Data records:

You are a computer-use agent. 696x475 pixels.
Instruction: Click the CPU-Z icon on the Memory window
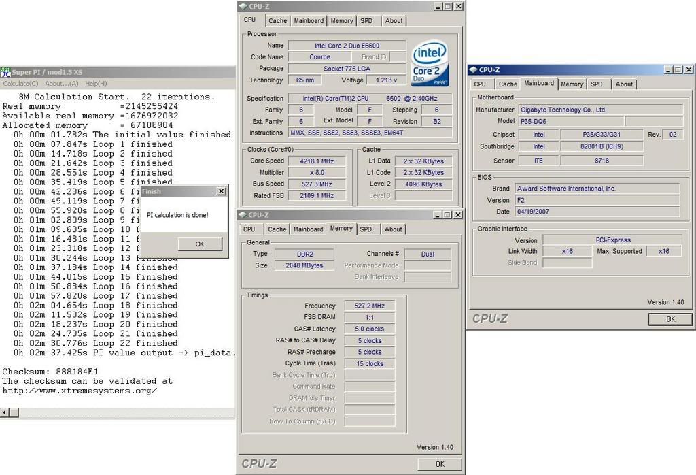243,214
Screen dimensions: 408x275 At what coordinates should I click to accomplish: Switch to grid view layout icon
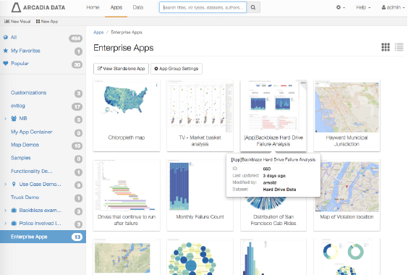pyautogui.click(x=386, y=47)
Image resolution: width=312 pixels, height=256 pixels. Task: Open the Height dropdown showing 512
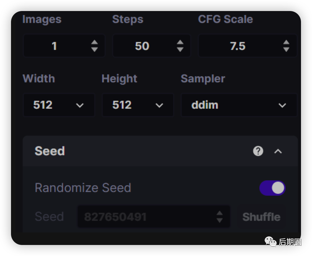(x=138, y=105)
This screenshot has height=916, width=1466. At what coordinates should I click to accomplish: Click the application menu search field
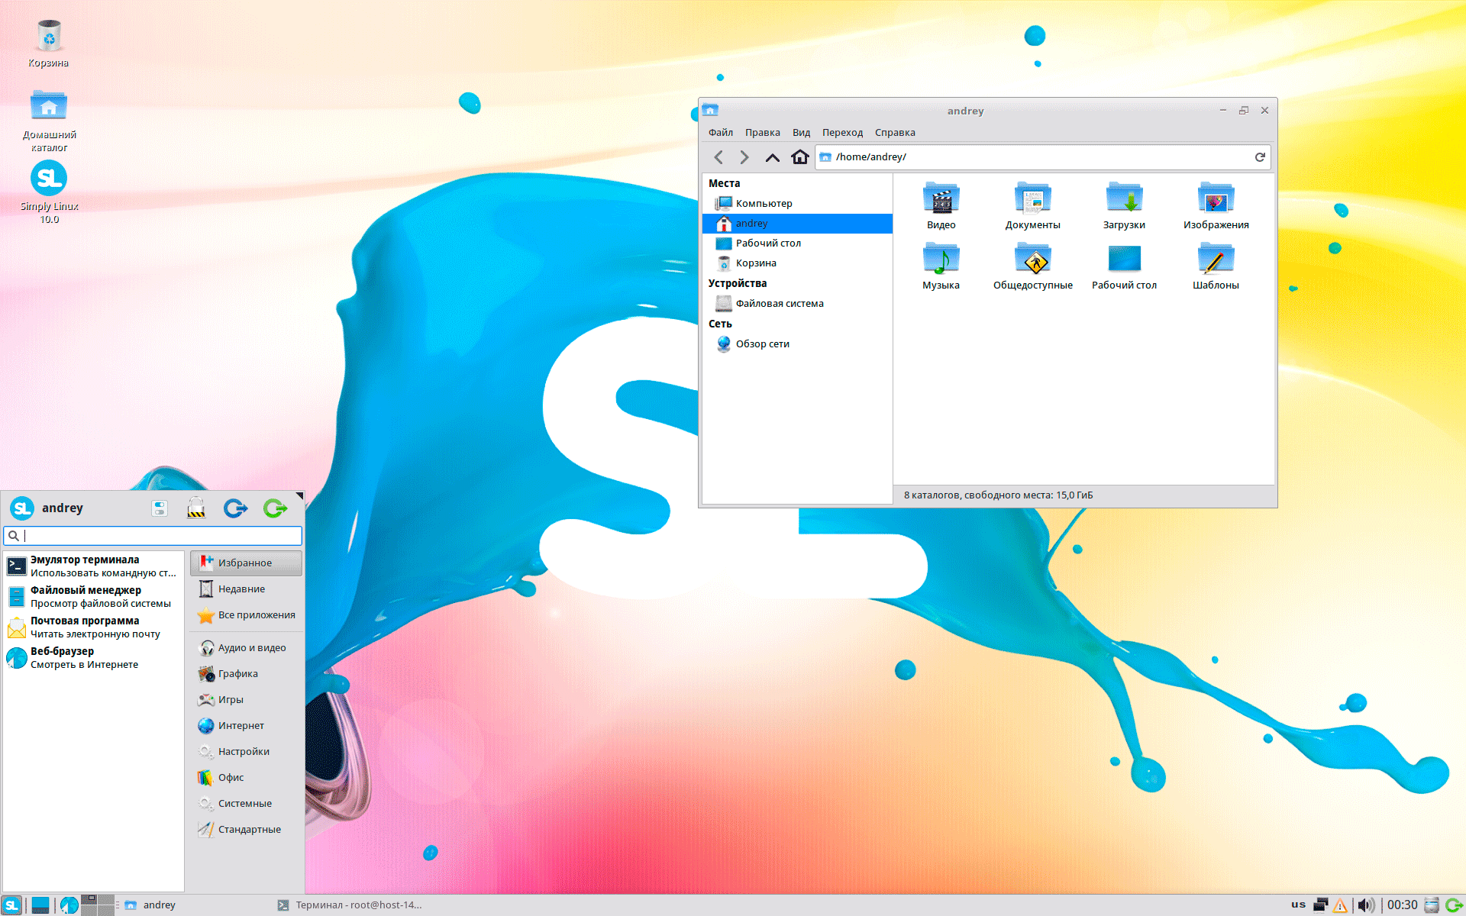[x=160, y=536]
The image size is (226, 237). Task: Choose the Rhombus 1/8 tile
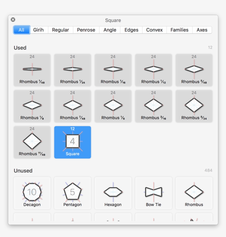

JOB:
Write out every line of the data records again, requests included, and add 138 to each number in the answer coordinates. Leave the pictures out.

CORRECT RESULT:
You are a computer-use agent. 696x475 pixels.
Instruction: Click the CPU-Z icon on the Memory window
381,352
Screen dimensions: 408x275 At what coordinates should I click to accomplish: Switch to grid view layout icon
pyautogui.click(x=524, y=185)
Image resolution: width=312 pixels, height=256 pixels. Task: Open the Height dropdown showing 512
(x=276, y=243)
This screenshot has height=916, width=1466. At what coordinates should I click to accomplish: Click the application menu search field
[x=298, y=674]
The image size is (226, 237). Task: Choose the Rhombus 1/8 tile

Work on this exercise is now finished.